Figure 1: A cross sectional schematic illustration of the steps involved in growth of SiNWs by vapor liquid solid (VLS) mechanism of growth using the HWCVP (i) Sn deposited on the substrate (ii) atomic hydrogen treatment to remove the oxide layer on the Sn surface making the catalytic templates ready for growth (iii) continuous flux of Si forming Sn-Si liquid alloy droplet (iv) super saturation of liquid alloy droplet and nucleation of SiNWs (v) Sn particle rides to the top and growth of SiNWs continues (vi) The continuous flux of Si causes a-Si deposition in the axial direction, forming an amorphous shell around the crystalline core.
Our growth method (as outlined in figure 1) aims for SiNW growth on battery grade Cu in a facile way at low temperature (400˚C), so as to facilitate for scale up to industrial production. The hot wire chemical vapor process (HWCVP) parameters such as gas pressure and flow rate, deposition time and the temperature of the filament can be varied individually for tuning the morphology of SiNWs. The size of Sn defines the diameter of crystalline core, thus can be varied according to need. The crystalline Si core provides high electrical conductivity and the relatively open amorphous Si shell accommodates the stress generated during the charge discharge cycles. The adhesion between the SiNWs and Cu foils is good enough to avoid the use of binders and additives, further enhancing the energy density of the batteries.
Figure 2: (i) Cluster tool used for growth of SiNWs (ii) SEM micrograph of SiNWs on Cu substrate (iii) Reversible capacity of SiNW (y-axis) anode against Li at various rates of charge discharge.

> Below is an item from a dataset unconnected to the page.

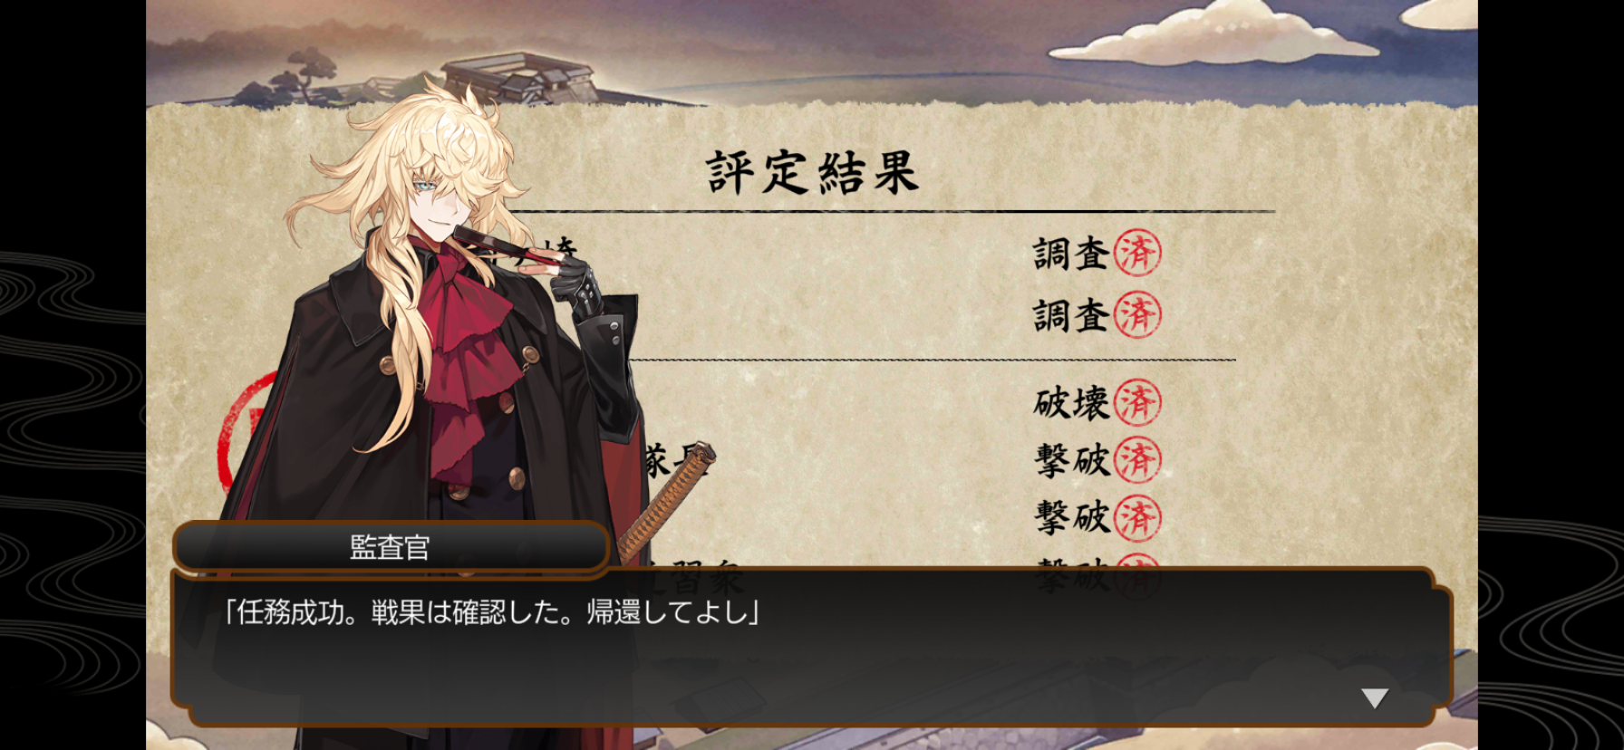Click the red 済 stamp on first 調査 row
1624x750 pixels.
click(1137, 254)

The electrochemical testing of nanowires against Li in “half-cell” configuration exhibit promising performance at various charge discharge rates. Further efforts are ongoing in the direction of increasing the cycle life of the cell (no. of charge discharge cycles undergone before the battery degrades). These results are a stepping stone towards development of high energy density batteries for applications in electric vehicles and grid energy storage.